Jörg Guido Hülsmann
“Economists have become increasingly moronic, increasingly ignorant, not only of classical economics and all the literature of the nineteenth century, but also of the great contributions that were made by Mises and several others in the 1920s and 30s.
It’s [Human Action] certainly a combination of a life-time of reflecting on all these questions. Moreover, for Mises himself, economics is the science of relationships, so it’s the science of how all different aspects of human life, all different markets, all different activities, all different spheres in which we are making choices, which we act, and how they relate to one another. So, for this reason alone, Human Action is unavoidable. It’s the embodiment of Mises’s thought and I would also say on virtually all questions of detail, we find his most mature thinking on these pages. You can argue on one or two occasions, it’s not of course, perfection, like no human work can be perfect, but you can raise the question, is it better than how he had put it in previous works? Then you can argue on one or two things.
Yes, that’s right, it [Human Action] is especially strong in economics. But, the truth is that the way young economists are trained today, they are turned into morons because all that they learn is to mimic the natural sciences. They learn how to apply econometric methods to datasets, and of course in order to do this you don’t really need any training in economics. You can come from any natural science. You can come from engineering, you can come from mathematics, you can come from physics, it doesn’t matter, as long as you know a little bit about mathematics and applied mathematics. You take one or two years of classes in econometrics, you’re there. Anybody can do this. You don’t need any knowledge of economic literature, you don’t need any knowledge of economic history, you don’t need any acquaintance with praxeological analysis, the logical analysis of human action, which we find in classical economics and in Austrian economics.

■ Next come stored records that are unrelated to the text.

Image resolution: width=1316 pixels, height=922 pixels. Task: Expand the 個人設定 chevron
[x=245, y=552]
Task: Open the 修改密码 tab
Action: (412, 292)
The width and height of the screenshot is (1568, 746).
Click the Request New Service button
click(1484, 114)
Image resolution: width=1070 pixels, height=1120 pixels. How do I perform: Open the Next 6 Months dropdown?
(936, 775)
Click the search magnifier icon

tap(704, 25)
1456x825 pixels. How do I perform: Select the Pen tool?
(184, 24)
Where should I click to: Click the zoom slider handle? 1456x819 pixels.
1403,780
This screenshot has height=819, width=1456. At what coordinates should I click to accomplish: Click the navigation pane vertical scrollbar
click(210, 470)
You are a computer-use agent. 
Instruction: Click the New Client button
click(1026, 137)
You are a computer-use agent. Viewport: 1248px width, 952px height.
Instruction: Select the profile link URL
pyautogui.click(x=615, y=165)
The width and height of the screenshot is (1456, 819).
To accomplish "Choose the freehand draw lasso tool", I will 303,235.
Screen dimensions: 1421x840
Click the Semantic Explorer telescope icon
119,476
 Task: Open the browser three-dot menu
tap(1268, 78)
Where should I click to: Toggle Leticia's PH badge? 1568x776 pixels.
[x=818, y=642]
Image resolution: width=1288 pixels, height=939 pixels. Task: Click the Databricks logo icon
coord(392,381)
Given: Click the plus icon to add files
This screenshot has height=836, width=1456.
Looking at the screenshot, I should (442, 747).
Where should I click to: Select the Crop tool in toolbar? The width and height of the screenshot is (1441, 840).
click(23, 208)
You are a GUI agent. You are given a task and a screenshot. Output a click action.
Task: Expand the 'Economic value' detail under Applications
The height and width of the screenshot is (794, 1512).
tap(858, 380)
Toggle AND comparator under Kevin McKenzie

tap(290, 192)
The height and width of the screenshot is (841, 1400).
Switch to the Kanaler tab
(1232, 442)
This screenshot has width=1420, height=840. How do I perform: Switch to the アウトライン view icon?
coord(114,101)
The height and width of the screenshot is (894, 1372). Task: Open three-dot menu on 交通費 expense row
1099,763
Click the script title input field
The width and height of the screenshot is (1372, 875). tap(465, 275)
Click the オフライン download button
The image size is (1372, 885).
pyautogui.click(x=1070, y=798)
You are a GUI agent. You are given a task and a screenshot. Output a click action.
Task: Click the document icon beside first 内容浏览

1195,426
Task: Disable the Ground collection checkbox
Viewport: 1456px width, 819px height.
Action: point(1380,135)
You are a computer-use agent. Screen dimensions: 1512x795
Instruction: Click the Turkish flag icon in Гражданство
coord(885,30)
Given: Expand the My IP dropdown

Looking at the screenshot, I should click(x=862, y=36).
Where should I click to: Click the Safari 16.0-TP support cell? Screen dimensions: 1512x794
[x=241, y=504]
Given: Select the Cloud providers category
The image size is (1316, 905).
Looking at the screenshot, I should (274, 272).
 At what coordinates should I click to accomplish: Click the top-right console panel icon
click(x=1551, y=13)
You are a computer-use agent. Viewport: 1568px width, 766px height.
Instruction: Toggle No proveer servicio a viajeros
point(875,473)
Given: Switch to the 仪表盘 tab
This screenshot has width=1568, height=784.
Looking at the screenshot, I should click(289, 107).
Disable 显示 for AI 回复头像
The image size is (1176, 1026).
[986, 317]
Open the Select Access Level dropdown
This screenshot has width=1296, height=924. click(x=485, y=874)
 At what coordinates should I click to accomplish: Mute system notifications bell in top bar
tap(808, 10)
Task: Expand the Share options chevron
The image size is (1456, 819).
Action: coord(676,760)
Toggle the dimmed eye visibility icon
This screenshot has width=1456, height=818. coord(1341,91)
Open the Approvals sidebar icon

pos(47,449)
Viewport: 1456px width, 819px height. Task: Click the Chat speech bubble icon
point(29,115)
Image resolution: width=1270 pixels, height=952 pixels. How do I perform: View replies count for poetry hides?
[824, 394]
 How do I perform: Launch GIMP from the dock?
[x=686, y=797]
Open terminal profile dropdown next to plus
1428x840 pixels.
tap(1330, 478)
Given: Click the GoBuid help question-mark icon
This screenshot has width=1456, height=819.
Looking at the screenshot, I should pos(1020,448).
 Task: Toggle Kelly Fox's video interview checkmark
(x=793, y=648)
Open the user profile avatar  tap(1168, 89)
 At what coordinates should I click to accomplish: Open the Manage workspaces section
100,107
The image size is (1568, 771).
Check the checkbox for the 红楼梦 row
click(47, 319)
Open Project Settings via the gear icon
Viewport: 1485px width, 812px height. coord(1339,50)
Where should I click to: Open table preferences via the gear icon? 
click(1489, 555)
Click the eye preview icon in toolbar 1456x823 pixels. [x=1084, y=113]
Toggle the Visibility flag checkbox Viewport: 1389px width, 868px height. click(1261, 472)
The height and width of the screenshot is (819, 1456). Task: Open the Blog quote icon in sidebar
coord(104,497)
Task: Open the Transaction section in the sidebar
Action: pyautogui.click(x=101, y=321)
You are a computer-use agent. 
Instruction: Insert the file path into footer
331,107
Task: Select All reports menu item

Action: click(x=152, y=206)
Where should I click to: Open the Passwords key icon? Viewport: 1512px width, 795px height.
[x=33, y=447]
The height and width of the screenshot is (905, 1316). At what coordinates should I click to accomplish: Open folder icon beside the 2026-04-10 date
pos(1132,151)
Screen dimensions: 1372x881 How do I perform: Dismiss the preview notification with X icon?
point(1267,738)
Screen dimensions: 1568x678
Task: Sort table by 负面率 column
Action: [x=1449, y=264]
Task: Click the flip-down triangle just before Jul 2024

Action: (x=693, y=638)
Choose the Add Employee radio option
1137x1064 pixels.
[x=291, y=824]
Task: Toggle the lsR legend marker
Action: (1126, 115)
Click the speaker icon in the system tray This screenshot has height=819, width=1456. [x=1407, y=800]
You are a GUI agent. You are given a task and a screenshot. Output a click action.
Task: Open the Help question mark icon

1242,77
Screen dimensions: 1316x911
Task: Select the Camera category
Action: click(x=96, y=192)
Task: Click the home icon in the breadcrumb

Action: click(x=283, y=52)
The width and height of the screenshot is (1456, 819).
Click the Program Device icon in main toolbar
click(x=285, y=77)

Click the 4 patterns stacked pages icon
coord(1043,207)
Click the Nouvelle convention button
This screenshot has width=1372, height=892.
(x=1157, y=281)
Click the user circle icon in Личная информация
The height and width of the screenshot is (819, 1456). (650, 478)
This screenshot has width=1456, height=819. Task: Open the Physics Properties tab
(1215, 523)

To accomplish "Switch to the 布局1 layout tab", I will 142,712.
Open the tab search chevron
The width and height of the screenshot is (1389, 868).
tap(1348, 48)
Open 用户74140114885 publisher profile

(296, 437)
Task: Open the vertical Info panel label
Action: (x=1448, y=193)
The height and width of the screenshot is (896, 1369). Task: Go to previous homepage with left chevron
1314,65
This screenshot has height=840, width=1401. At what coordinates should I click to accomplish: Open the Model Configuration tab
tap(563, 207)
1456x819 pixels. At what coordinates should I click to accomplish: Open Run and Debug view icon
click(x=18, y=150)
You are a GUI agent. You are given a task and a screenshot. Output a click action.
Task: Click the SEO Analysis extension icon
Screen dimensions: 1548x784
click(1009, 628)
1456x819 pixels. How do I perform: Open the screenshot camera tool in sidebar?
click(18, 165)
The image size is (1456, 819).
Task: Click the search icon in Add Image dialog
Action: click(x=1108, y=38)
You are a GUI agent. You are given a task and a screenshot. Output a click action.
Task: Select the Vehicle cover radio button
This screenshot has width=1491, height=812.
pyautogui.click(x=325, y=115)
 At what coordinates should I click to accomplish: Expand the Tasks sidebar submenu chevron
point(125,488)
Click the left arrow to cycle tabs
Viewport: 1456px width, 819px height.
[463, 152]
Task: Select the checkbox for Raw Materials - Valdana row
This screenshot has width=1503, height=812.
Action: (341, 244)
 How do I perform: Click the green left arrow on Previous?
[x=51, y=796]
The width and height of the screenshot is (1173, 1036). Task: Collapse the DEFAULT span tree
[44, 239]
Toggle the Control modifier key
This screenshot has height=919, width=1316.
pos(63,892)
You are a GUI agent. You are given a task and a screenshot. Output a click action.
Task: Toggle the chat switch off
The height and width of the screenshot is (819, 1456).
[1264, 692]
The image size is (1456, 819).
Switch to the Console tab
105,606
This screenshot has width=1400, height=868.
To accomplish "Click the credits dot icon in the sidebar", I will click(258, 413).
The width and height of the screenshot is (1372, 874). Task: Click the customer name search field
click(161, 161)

You don’t need any of this because all that you do is to look at data and to apply methods that people from all other walks of scientific life would and could apply if they had no idea what economics was all about. This is the work of a moron. Unsurprisingly, these people typically have great difficulties engaging in interdisciplinary or multidisciplinary work with scholars from the social sciences, and also with philosophers and jurists.
One big problem with monetary intervention is that it “de-responsibilizes” us, destroys the virtues in us. It destroys morals from within. The whole point of morals is to lead a successful life. This is something that’s often not sufficiently appreciated because you associate morals with a whole item list of constraints that you put on what people would like to.
Self-sacrifice for the mere sake of sacrifice, rather than in the pursuit of a higher end. But this is not the traditional conception of the virtues, as we find it most notably in the Christian canon of cardinal and theological virtues. These are attitudes, mental dispositions that make for success in life, that make us more successful, not only on our personal way to heaven, but also in our social relations. Now, monetary interventionism destroys this because what is virtuous holds true under the premise that you have clearly defined and protected private property rights, that you have something like responsibility, that if you make a wrong choice, there will be negative feedback because it ultimately falls back on you, you’re responsible for the wrong things that you do. You mess up your social relations, you mess up a friendship, you betray your relatives and your wife and so it will ultimately fall back on you. But, in our society, we do all kinds of things and have the government intervene in various ways, to prevent the cost being too high on people who behave recklessly, both in their social relations and as far as their own individual behavior is concerned. Think of drug consumption or sports that are excessively risky, or of divorce. We are socializing many of the risks associated with such behavior, and this of course cannot fail to destroy virtue from within, and at the end of the process, everybody asks themselves, well, first of all, why should I behave virtuously?”